The thinking behind the statement has merit, but the semantics are
horrid. Whether a language has a built in
operator/primitive/class/whatever that addresses the design pattern
trivially or you have to construct the thing from scratch, you are using
the design pattern. Additionally, there are tons of design patterns out
there, and it doesn't make sense for a language to try to address them
all. Even "huge" languages like Common Lisp, Ada and C++ can't even come
close to addressing all of them. That being said, the more common the
usage of a design pattern, perhaps the more important it is that a
language designer should be a trivial way to implement said pattern.
Anyway, I totally agree that it is a failing of Java's to not provide an
easy way to do this, but you often end up using factories with Java
interfaces anyway, so I thought it might be helpful for you to know of a
trick to get the job done in that context.
>> This is a totally different point, but the difference is that in C++ you
>> can allocate objects and arrays on the stack, which really makes a huge
>> difference (so much so that the next Java runtime is going to have
>> escape analysis so that it can finally allocate on the stack... and the
>> performance win from this is huge).
>
>
> While that's useful, allocating from the heap is almost as cheap as
> the stack in Java. What memory pools lose in call efficiency they
> gain in cache/memory locality.
I dunnoh. Stacks have pretty darn good cache/memory locality as well. ;-)
> The primary wins for escape analysis are:
>
> 1) alleviating runtime checks (big one)
> 2) eliding synchronization barriers (this is the major expense in Java
> allocation from the heap--occasionally you have to synchronize your
> heap with other threads)
> 3) tail recursion (this is *huge* for other languages on the JVM)

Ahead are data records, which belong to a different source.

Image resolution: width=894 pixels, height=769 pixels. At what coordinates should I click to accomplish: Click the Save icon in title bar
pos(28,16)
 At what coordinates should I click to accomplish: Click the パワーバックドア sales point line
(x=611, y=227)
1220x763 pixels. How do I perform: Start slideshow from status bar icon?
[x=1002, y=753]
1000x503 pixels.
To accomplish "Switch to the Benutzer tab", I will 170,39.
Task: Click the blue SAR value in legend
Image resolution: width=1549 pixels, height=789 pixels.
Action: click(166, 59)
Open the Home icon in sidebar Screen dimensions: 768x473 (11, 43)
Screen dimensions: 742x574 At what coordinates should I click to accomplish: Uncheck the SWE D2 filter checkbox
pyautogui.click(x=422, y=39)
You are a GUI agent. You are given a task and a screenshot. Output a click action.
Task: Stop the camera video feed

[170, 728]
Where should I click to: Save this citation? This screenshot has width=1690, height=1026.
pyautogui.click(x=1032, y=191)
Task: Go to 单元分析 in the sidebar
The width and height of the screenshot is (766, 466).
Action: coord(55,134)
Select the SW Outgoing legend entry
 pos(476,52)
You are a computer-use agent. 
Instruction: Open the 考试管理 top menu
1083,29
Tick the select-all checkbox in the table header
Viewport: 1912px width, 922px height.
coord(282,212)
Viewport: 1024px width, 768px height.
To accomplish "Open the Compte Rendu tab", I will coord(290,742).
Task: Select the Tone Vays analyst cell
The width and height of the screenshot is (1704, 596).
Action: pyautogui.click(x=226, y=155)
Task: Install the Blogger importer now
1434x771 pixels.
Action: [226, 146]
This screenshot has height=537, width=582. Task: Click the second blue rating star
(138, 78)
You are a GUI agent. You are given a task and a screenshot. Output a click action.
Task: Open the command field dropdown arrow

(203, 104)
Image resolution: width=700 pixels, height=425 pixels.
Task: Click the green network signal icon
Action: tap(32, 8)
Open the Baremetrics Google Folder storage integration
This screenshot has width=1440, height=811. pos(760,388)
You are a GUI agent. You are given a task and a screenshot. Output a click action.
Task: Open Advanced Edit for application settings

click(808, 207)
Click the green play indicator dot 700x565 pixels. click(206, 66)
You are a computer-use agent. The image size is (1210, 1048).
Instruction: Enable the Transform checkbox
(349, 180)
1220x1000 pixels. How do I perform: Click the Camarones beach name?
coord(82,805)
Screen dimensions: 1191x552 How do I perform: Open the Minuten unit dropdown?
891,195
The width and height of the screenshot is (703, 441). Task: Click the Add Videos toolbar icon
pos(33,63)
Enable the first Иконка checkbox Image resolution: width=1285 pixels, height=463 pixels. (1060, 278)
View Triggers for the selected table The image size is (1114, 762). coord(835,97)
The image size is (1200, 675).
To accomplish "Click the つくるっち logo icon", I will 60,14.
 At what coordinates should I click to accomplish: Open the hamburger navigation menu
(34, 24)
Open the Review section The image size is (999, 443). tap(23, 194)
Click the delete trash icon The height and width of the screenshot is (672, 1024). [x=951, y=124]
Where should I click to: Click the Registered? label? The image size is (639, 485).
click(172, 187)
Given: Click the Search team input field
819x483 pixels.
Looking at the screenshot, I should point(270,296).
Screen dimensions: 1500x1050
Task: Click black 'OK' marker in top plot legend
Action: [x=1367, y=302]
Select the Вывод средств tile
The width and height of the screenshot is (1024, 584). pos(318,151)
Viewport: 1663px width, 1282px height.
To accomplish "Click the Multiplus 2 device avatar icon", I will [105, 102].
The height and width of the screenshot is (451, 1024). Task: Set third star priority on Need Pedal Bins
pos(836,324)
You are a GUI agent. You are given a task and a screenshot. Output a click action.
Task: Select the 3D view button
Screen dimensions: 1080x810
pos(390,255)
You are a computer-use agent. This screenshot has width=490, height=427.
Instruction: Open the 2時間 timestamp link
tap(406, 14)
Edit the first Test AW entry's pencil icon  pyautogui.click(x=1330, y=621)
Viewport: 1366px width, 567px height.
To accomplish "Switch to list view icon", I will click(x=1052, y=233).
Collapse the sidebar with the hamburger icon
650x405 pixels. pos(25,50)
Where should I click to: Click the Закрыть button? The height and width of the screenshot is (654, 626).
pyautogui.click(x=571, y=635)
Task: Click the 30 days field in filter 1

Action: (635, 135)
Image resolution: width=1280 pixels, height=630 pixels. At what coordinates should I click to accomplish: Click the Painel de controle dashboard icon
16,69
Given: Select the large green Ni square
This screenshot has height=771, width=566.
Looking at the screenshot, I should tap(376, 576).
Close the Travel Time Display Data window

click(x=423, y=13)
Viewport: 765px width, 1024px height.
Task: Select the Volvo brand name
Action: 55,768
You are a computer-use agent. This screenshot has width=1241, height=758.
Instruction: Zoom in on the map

You missed some others: reduces thrashing of new space (small win) and
older generations (big win) and frees up memory immediately upon exit
from a stack frame, reducing working set size.
> Overall execution time only drops between 2-23% with a median of 7%.
> Nothing to sneeze at, but certainly not "huge".
> (See: http://citeseer.ist.psu.edu/choi99escape.html)
The paper is old. While it is instructive, the performance improvements
shouldn't be considered indicative of what is possible or typical with
Mustang. For starters they were working off of IBM's Research VM and
made different design choices than the Mustang folks made. Secondly,
they were working with hardware much older than today's stuff, which
tends to be far more sensitive to memory issues. The Watson folks
themselves have improved on this work since that paper was written. They
also didn't test the impact this has if some of your virtual address
space is swapped out (well, a couple of tests hit upon this but in
limited ways), and finally their benchmarks tended to be CPU intensive
rather than memory and/or synchronization intensive. In practice with
Mustang I've seen code perform over twice as fast by turning on escape
analysis with the typical improvement being in the 10-30% range, and
I've heard from others who've claimed as much as an order of magnitude
performance improvement. Sure it's nothing compared to algorithmic
improvements, but that's one of the more significant jumps I've been
able to make by just tweaking the runtime.